# Using TensorBoard to Observe Training

ML-Agents saves statistics during learning session that you can view with a TensorFlow utility named, [TensorBoard](https://www.tensorflow.org/programmers_guide/summaries_and_tensorboard).

The `learn.py` program saves training statistics to a folder named `summaries`, organized by the `run-id` value you assign to a training session.

In order to observe the training process, either during training or afterward, 
start TensorBoard:

1. Open a terminal or console window:
2. Navigate to the ml-agents/python folder.
3. From the command line run :

        tensorboard --logdir=summaries

4. Open a browser window and navigate to [localhost:6006](http://localhost:6006).

**Note:** If you don't assign a `run-id` identifier, `learn.py` uses the default string, "ppo". All the statistics will be saved to the same sub-folder and displayed as one session in TensorBoard. After a few runs, the displays can become difficult to interpret in this situation. You can delete the folders under the `summaries` directory to clear out old statistics.

On the left side of the TensorBoard window, you can select which of the training runs you want to display. You can select multiple run-ids to compare statistics. The TensorBoard window also provides options for how to display and smooth graphs.
 
When you run the training program, `learn.py`, you can use the `--save-freq` option to specify how frequently to save the statistics.

## ML-Agents training statistics

The ML-agents training program saves the following statistics:

![Example TensorBoard Run](images/mlagents-TensorBoard.png)

* Lesson - Plots the progress from lesson to lesson. Only interesting when performing
[curriculum training](Training-Curriculum-Learning.md). 
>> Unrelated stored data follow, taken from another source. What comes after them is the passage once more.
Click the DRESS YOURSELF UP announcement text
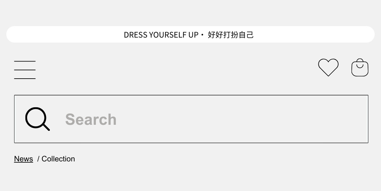Image resolution: width=381 pixels, height=191 pixels. click(x=161, y=35)
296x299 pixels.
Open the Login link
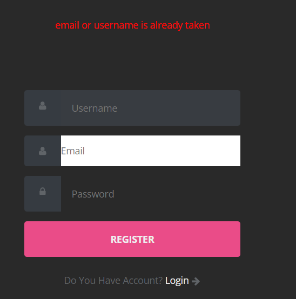[x=177, y=281]
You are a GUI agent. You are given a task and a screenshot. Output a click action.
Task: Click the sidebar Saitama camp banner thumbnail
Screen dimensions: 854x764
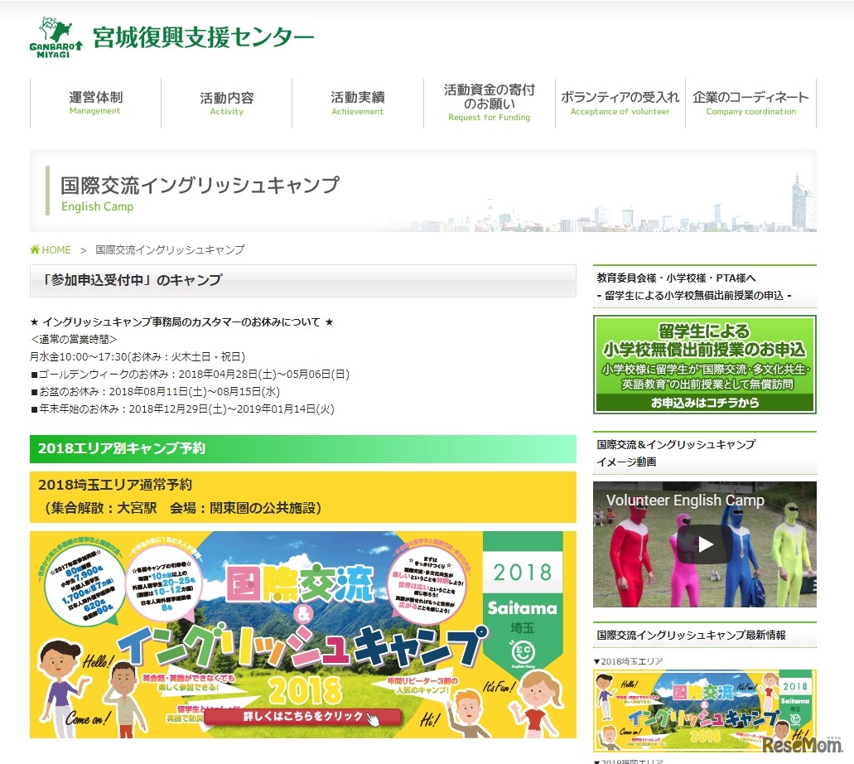click(704, 708)
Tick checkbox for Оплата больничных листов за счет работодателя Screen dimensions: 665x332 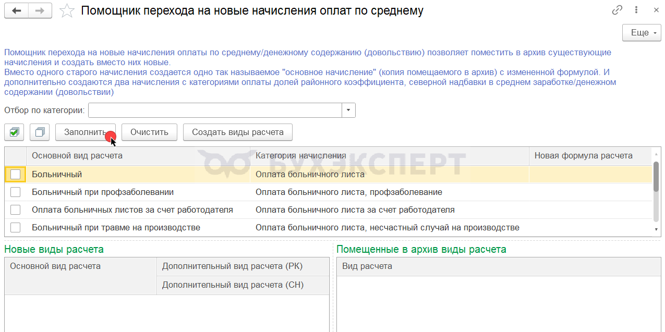[x=16, y=210]
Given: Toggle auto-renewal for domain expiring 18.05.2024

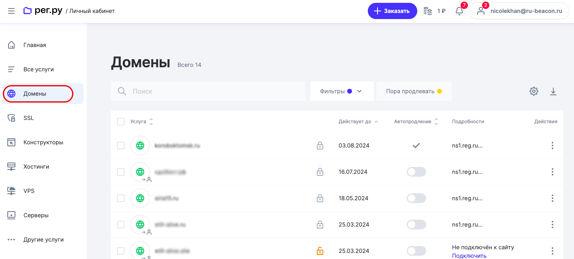Looking at the screenshot, I should [x=416, y=198].
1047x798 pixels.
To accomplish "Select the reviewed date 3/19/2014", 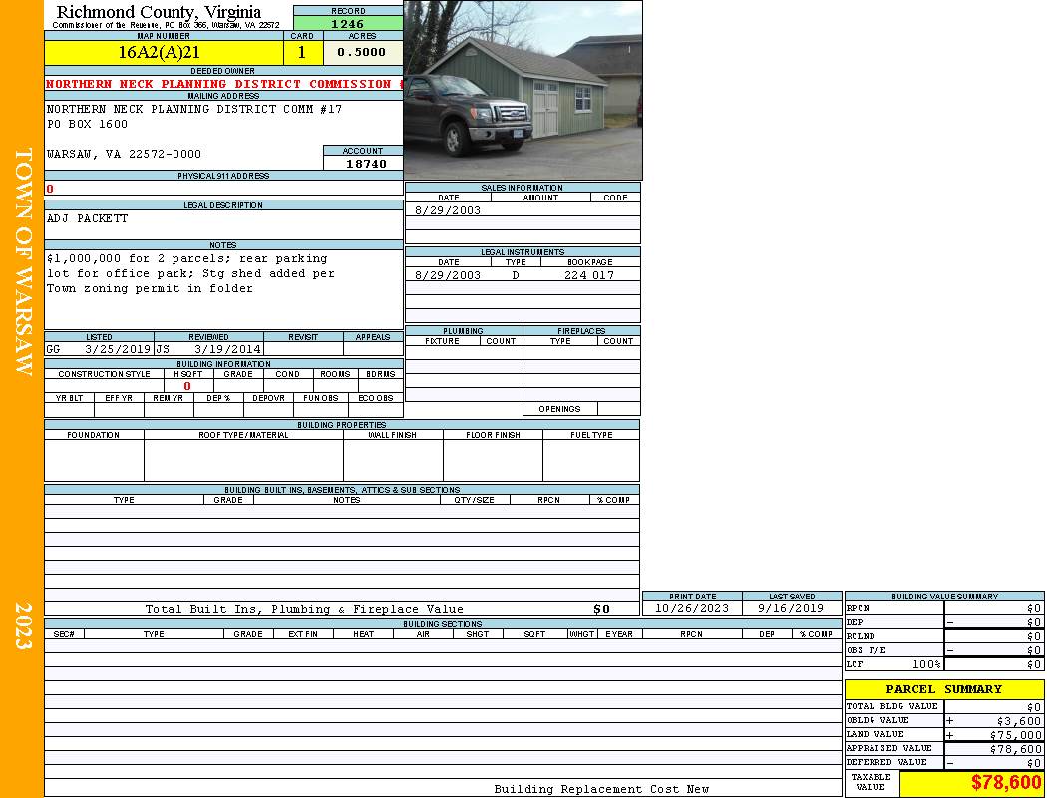I will click(227, 349).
* Cumulative Reward - The mean cumulative episode reward over all agents. 
Should increase during a successful training session.

* Entropy - How random the decisions of the model are. Should slowly decrease 
during a successful training process. If it decreases too quickly, the `beta` 
hyperparameter should be increased.

* Episode Length - The mean length of each episode in the environment for all 
agents.

* Learning Rate - How large a step the training algorithm takes as it searches 
for the optimal policy. Should decrease over time.
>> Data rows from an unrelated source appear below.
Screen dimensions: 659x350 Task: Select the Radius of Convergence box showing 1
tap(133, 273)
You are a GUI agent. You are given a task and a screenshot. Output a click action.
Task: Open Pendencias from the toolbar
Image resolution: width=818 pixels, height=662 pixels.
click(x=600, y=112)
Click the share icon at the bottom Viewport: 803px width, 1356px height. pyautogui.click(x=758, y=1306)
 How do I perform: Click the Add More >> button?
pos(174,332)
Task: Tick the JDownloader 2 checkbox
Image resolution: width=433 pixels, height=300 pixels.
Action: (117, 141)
* Policy Loss - The mean magnitude of policy loss function. Correlates to how
much the policy (process for deciding actions) is changing. The magnitude of 
this should decrease during a successful training session.

* Value Estimate - The mean value estimate for all states visited by the agent. 
Should increase during a successful training session.

* Value Loss - The mean loss of the value function update. Correlates to how
well the model is able to predict the value of each state. This should increase
while the agent is learning, and then decrease once the reward stabilizes.